IVIG Denied

I feel like I am forging a path through the jungle. I have my machete, my bug spray, and a treasure map with a big “X” on it. But that’s it. No GPS. No voice telling me to turn left. No gas stations to ask questions. UGH!!!

Is there coffee?

So, let me update where we are now.

My son turned 20 years old recently. sigh… I don’t think I was really ready for THAT!

Well, anyway. We are currently trying to get IVIG approved to treat PANS. (If you haven’t read our PANS story then click here.) After being told for several years that this is really our best chance at recovery, it has been denied by the insurance company.

I knew that this was going to happen. The doctor even told us that it would get denied. But he said that there were steps to take to get it approved. “How long will it take?” He said that it could be quick and easy or it could take years.

Big sigh…

So the short version is that the order for IVIG was denied by insurance. Then the appeal was denied. Now I am trying to figure out the next steps.

Then long version? Well, the infusion company sent in the order for IVIG. It was denied on the basis of “not medically necessary.” Surprise, surprise.

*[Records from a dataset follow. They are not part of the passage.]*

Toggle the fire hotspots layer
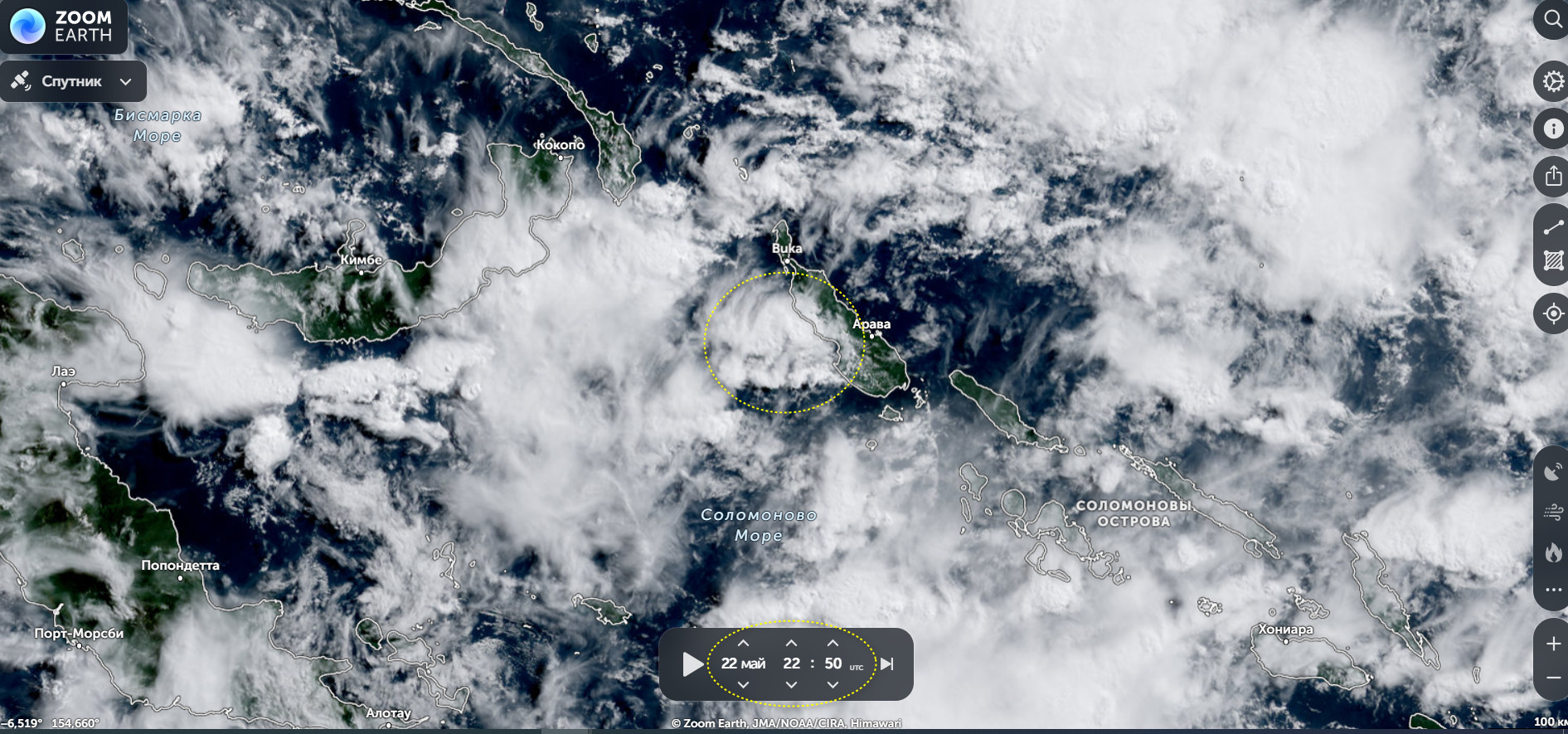1568x734 pixels. pos(1552,552)
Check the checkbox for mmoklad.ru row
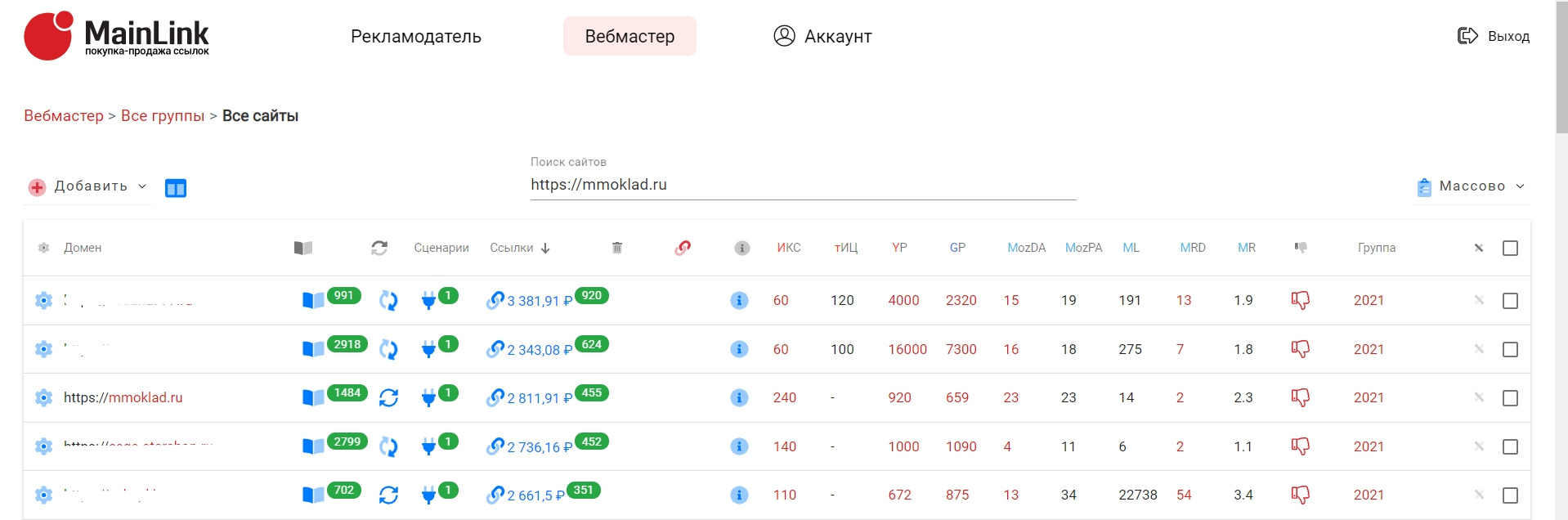The height and width of the screenshot is (520, 1568). click(x=1510, y=398)
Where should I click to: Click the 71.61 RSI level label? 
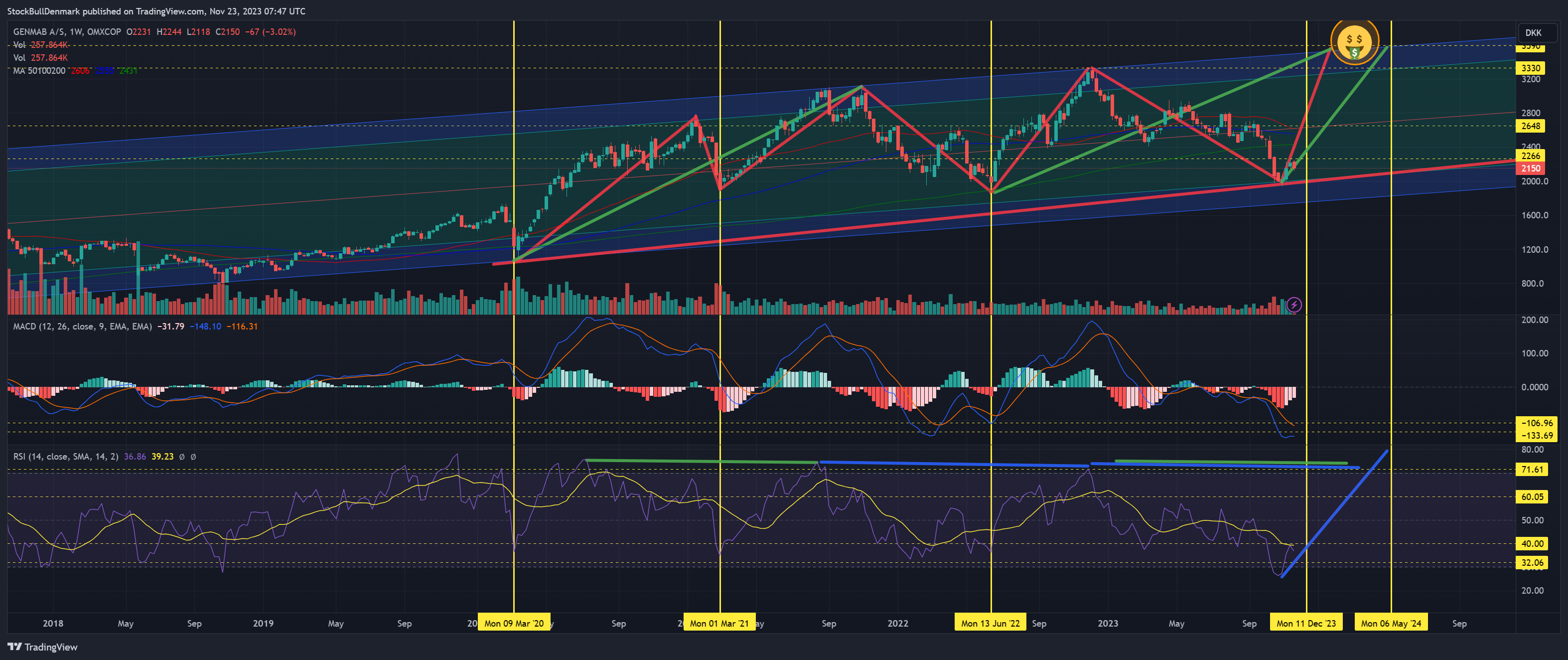pos(1532,470)
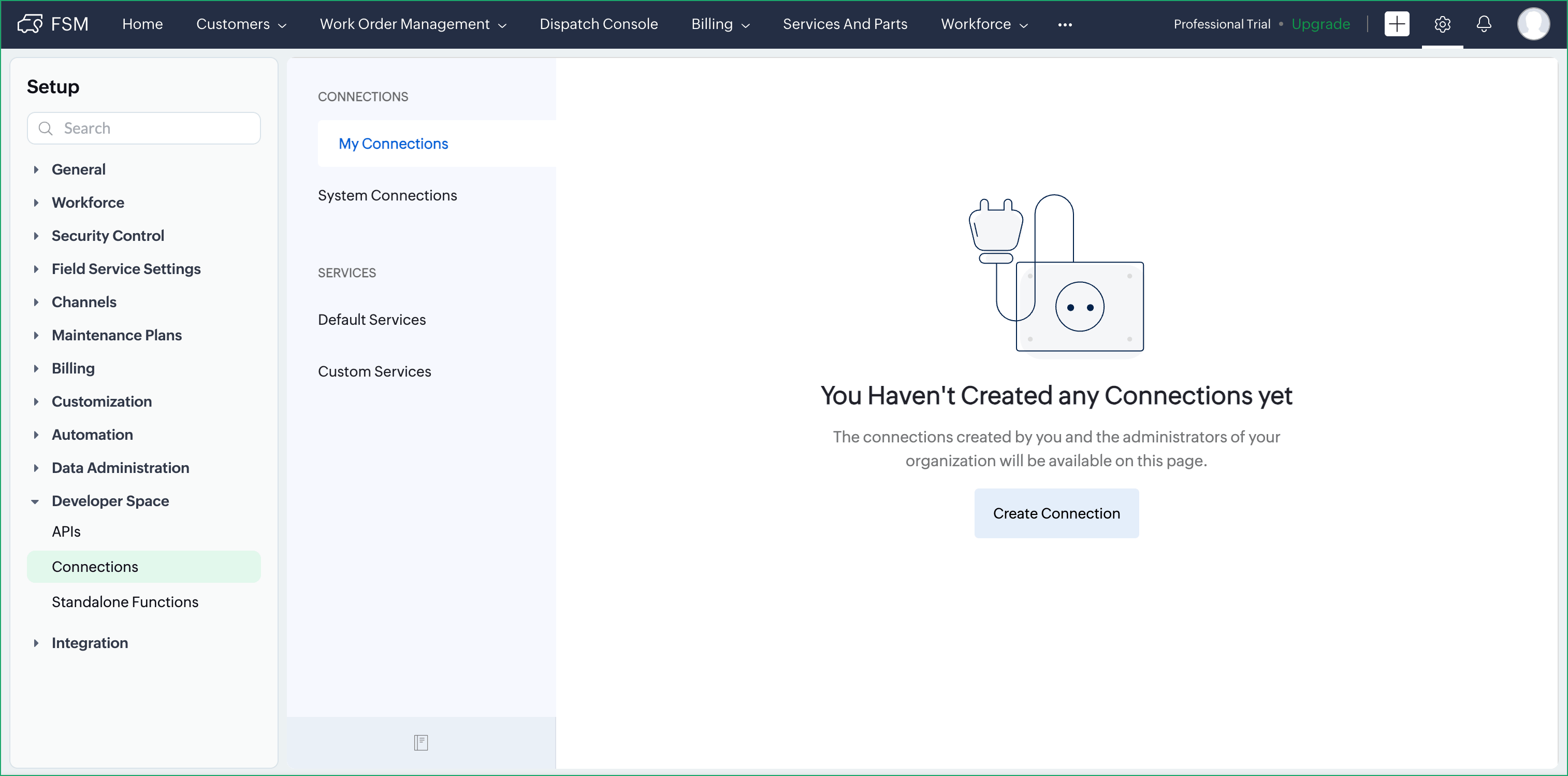Viewport: 1568px width, 776px height.
Task: Open Standalone Functions under Developer Space
Action: tap(125, 602)
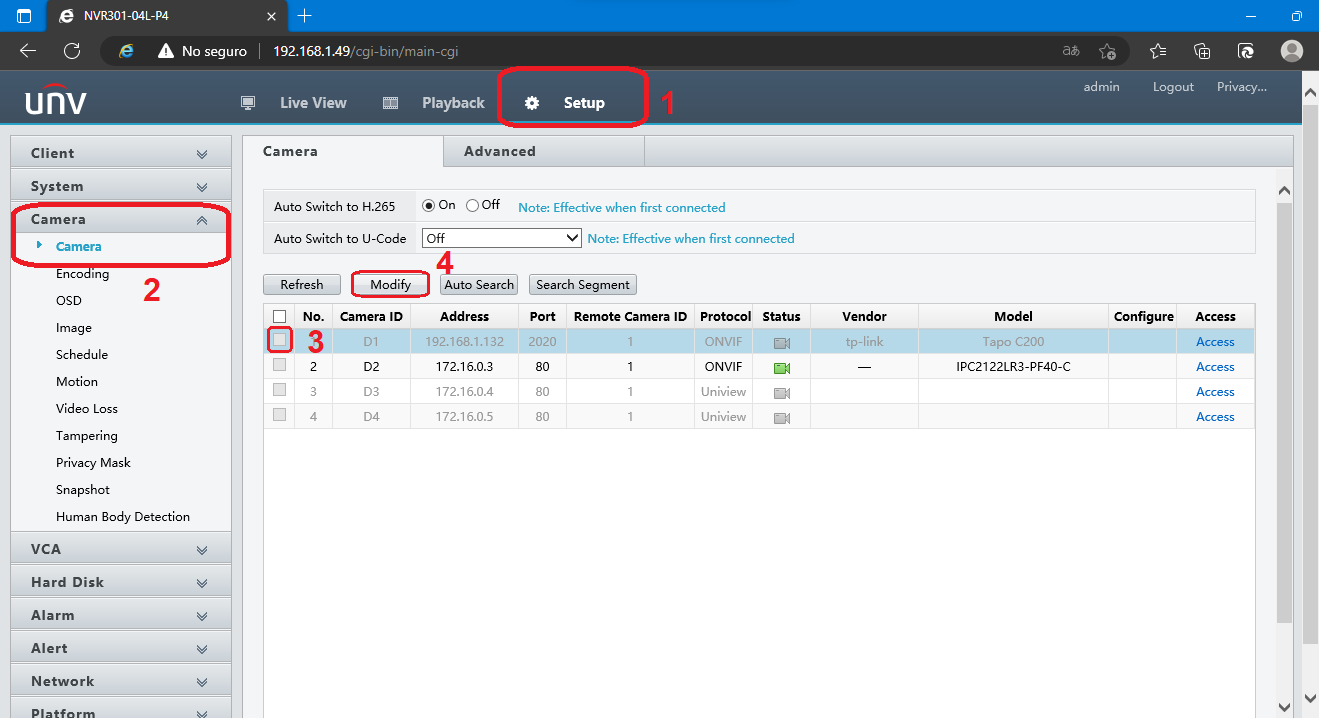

Then I was told by the infusion company that the appeal was denied. Okay. I asked about the peer-to-peer. They said that my doctor didn’t want to do it. Ummm, no. We talked about it at the last appointment. The lady at the infusion company didn’t have any idea. I asked who said that he didn’t want to do it? She couldn’t tell me how she came to that conclusion. So it’s like we threw away one of our chances.

She said that our next step was for me and the doctor to do the external appeal. That they are done with their part. What about the second appeal? Don’t we get a second one? Nope. Per the letter, it was the final appeal.

I’m so confused. Where is the manual that says how to do all this!!!!

Okay, so I get the appeal denial letter in the mail. It cited two articles describing why IVIG is not an evidence-based treatment. Well, both are old articles. One is from 2016 and just mentions PANDAS as one of the 79 conditions listed in the article. There are over 600 citations for this article. The main citation for the one paragraph on PANDAS is from 1999!!! I think I can do better than that!

The other article is a very small study with only one outcome measure (measuring OCD, which is not something that my son has a significant issue with). It states that there needs to be more studies to conclude that there would be a benefit. Well, there are plenty of studies!!! 

So here I am now. 

I have a couple of options at this point. 

One.  Talk to the insurance company. I made an appointment with an insurance case manager. I just requested one and said that we have a couple of doctors treating different parts of the same problem and I want to coordinate care. We are waiting for that appointment to happen soon. 

Two.  I can present our case to the human resources department of my employer. I work for a very large healthcare company and our medical insurance policy is self-funded. I didn’t even know what that meant. So I had to ask around. Turns out that the insurance company is the administrator only. They process claims and provide the network. But my employer pays the bills directly. I always wondered why I got a check from my employer when I was reimbursed for medical that I prepaid. Now I know! They could potentially override what the insurance company decides. Hmmm…

Three.  Do the external appeal. Federal law states that you have four months from the date of the appeal denial to request an external review with a private company that is contracted to provide another look. The deal is that their decision is final and all parties comply with that decision. We are now three weeks in.

So, that’s where we stand now. I have questions. I am confused by this process.

But first… Where’s the coffee? LOL!!!